Embora a venda de créditos de carbono seja uma estratégia para reduzir emissões, ela não substitui a necessidade de ações concretas de mitigação, como substituição de tecnologias, eficiência energética, mudança de combustíveis e alteração de hábitos de consumo. Existe um debate crescente sobre o uso dos créditos de carbono apenas para compensação de emissões residuais, ou seja, aquelas que não podem ser reduzidas por barreiras técnicas ou econômicas.

Para que um crédito seja contabilizado como compensação, ele precisa ser aposentado (cancelado em um registro oficial), impedindo sua revenda. As transações no mercado voluntário são bilaterais, sem a atuação de um órgão regulador central, o que torna as negociações mais flexíveis e menos burocráticas. No entanto, o setor ainda enfrenta desafios como falta de padronização, transparência e mecanismos robustos de precificação. Isso traz riscos tanto para vendedores, devido aos custos elevados de certificação, quanto para compradores, que precisam garantir que os offsets adquiridos sejam de alta qualidade, auditados e sem risco de dupla contagem.

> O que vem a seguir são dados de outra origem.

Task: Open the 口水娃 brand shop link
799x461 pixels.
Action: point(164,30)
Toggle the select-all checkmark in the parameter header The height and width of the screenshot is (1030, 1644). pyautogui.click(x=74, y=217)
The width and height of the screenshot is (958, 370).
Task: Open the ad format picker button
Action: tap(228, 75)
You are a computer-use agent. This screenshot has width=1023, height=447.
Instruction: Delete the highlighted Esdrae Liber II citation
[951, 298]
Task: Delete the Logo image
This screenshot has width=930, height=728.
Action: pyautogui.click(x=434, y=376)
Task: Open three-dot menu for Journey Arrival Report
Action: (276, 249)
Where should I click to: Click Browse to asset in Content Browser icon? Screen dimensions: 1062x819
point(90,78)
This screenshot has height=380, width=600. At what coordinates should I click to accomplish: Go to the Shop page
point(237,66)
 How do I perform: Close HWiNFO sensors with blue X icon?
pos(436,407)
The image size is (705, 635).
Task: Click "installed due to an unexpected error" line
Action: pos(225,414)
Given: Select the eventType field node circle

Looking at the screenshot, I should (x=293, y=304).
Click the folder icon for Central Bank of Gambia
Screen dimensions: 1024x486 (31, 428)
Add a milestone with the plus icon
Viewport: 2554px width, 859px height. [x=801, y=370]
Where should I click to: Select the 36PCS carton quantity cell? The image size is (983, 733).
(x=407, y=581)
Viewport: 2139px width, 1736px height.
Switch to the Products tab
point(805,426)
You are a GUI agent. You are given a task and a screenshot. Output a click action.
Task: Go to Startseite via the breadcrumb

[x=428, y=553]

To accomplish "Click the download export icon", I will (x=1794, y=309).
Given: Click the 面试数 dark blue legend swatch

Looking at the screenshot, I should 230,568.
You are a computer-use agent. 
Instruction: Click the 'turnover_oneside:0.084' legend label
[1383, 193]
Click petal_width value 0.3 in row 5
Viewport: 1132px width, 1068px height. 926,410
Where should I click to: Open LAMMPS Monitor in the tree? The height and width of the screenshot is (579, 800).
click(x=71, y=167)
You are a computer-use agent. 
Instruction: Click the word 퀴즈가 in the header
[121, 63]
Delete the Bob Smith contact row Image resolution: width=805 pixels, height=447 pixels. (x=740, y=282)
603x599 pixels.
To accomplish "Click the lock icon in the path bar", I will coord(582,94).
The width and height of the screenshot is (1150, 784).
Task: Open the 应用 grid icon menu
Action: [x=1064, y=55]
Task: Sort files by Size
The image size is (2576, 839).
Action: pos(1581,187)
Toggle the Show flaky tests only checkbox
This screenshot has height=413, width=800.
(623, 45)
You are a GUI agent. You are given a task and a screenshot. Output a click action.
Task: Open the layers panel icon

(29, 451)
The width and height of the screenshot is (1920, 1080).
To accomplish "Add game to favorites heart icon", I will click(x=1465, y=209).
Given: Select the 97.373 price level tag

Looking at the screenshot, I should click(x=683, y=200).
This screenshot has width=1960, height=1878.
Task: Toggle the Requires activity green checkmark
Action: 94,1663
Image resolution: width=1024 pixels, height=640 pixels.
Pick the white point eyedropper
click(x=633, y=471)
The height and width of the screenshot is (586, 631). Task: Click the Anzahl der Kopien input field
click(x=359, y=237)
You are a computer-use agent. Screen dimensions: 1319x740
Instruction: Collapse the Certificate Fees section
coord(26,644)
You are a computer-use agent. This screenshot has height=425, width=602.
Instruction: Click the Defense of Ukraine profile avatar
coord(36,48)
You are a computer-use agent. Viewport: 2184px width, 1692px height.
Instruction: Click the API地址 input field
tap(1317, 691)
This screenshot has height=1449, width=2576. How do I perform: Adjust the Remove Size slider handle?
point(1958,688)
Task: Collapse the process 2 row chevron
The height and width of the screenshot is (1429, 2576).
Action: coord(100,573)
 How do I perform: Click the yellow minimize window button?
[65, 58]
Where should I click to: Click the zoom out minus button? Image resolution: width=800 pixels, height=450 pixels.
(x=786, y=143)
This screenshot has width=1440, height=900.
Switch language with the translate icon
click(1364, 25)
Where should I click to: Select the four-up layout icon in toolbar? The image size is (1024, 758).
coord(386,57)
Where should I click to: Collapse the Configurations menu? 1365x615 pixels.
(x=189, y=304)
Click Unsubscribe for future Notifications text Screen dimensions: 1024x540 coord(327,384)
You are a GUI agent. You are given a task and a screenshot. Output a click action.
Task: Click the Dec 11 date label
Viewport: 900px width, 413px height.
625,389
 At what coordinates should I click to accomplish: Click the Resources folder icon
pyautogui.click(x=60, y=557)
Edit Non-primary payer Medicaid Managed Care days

Existem esforços para solucionar os obstáculos de crescimento deste mercado, liderados por instituições como a CDP (Carbon Disclosure Project), ICAP (International Carbon Action Partnership) e TSVCM (Taskforce on Scaling Voluntary Carbon Markets). O Banco Mundial também lança anualmente um relatório sobre precificação de carbono chamado State and Trends Carbon Pricing.